Kekuasaan monarki bisa menjadi sebuah negara despotis. Negara despotis menurut Montesquieu adalah negara yang diperintah satu orang yang menentukan serta mengatur segala sesuatu berdasarkan kemauannya dan kehendaknya sendiri. Negara ini memiliki kemiripan dengan negara Leviathan milik Hobbes, negara merupakan lembaga politik yang ganas, menakutkan menakutkan dan bisa bertindak menurut kehendaknya sendiri. Penguasa tidak takut kepada siapapun kecuali menurut Montesquieu pada agama, karena agama diperhitungkan oleh penguasa despotis.[16]
  1. Jean Jacques Rousseau
Jean Jacques Rousseau atau biasa disebut JJ Rousseau adalah manusia Abad Pencerahan. Lahir pada tanggal 28 Juni 1712 di Geneva, Swiss, ibunya meninggal dunia. Rousseau diasuh selama beberapa tahun oleh ayahnya yang kemudian menyerahkan Rousseau pada pamannya, seorang pemuka agama yang kaya. Rousseau hidup saat Perancis menjadi salah satu centar civilization Eropa. Rousseau dalam setiap pemikirannya dan wataknya karena pengaruh dari ayahnya. Setiap malam demi malam, masa kanak-kanak Rousseau selalu dihabiskan bersama ayahnya membaca karya-karya klasik Plutarch yaitu seorang tokoh pada masa Romawi kuno dan tokoh ini juga salah satu yang mempengaruhi Rousseau.

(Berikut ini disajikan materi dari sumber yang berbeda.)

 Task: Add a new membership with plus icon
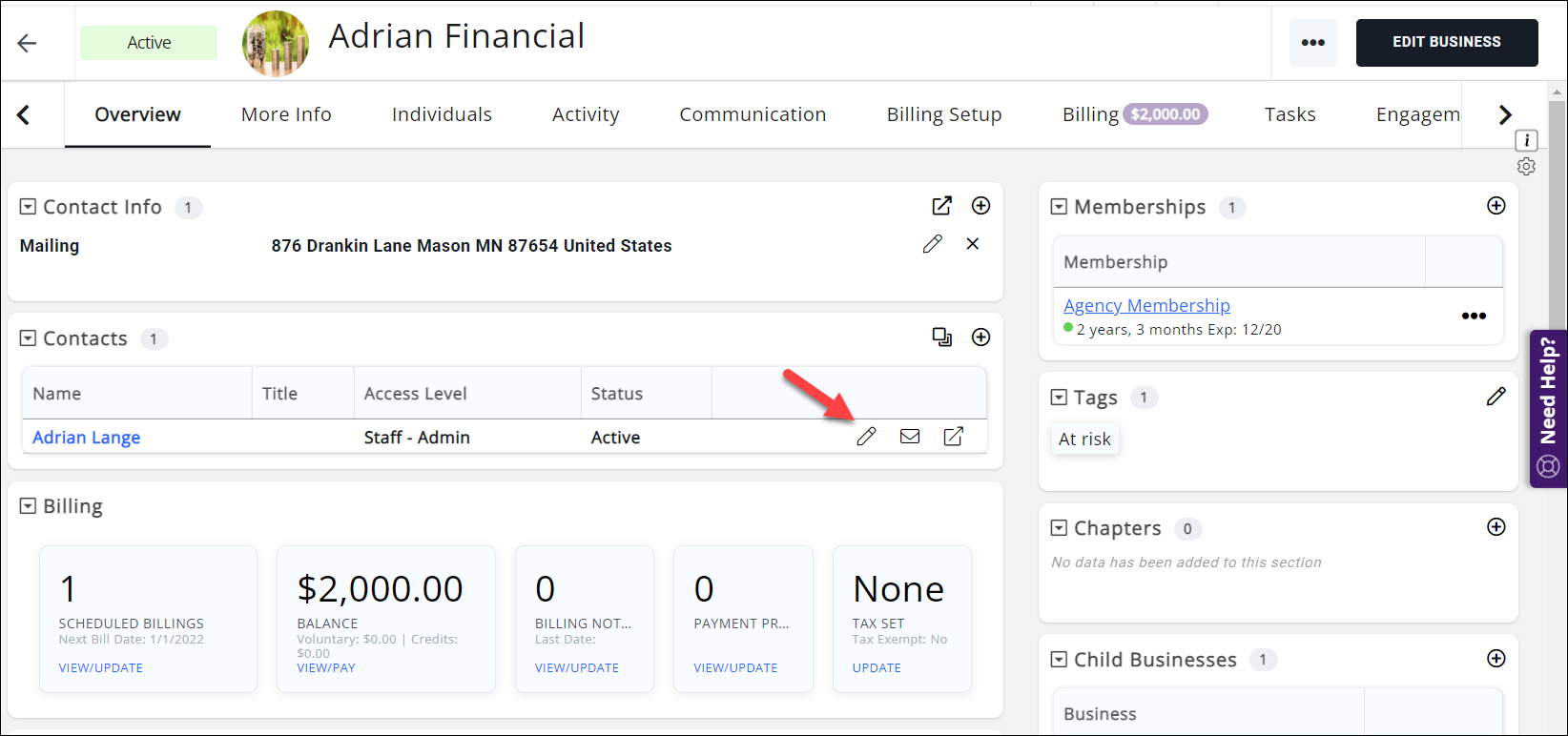tap(1496, 206)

Didikan ayahnya yang bersifat romantis dan emosional membuat Rousseau menjadi pemikir yang romantis, sehingga Rousseau selalu mementingkan kepekaan emosi dan kehalusan jiwa dari pada penalaran logoka dan rasional.[17]
Hearnshaw membagi fase kehidupan Rousseau kedalam 5 bentuk, pertama adalah anak lelaku yang tidak disiplin, kedua gelandang super, ketiga menuju manusia terpilih bagi dunia, keempat maniak menginspirasi dan kelima buronan yang diburu, berdasarkan dari karya-karya literasi Rousseau yang mengasosiasikan kehidupannya, yang tidak mungkin dapat dimengerti tanpa memahami secara detail akan dirinya dan karirnya yang luar biasa.[18] Meskipun Rousseau adalah pemikir romantis, ia pernah tinggal dengan seorang perempuan tanpa ikatan perkawinan yaitu Theressa Lavasseaur dan dikaruniai 5 orang anak dimana anaknya baru lahir namun dikirimkan anaknya tersebut ke panti asuhan. Rousseau hidup pada abad XVIII, pemikirannya pada abad itu adalah sebuah pemberontakan intelektual. Manusia pencerahan berjuang gigih menaklukkan alam semesta dengan ilmu pengetahuan, dan amat mendewakan akal serta rasio. Segala sesuatunya harus diukur dengan parameter sains dan teknologi. Agama adalah sesuatu yang tidak masuk akal atau tidak bisa dipahami panca indra atau dianggap mitos atau khayalan.[19]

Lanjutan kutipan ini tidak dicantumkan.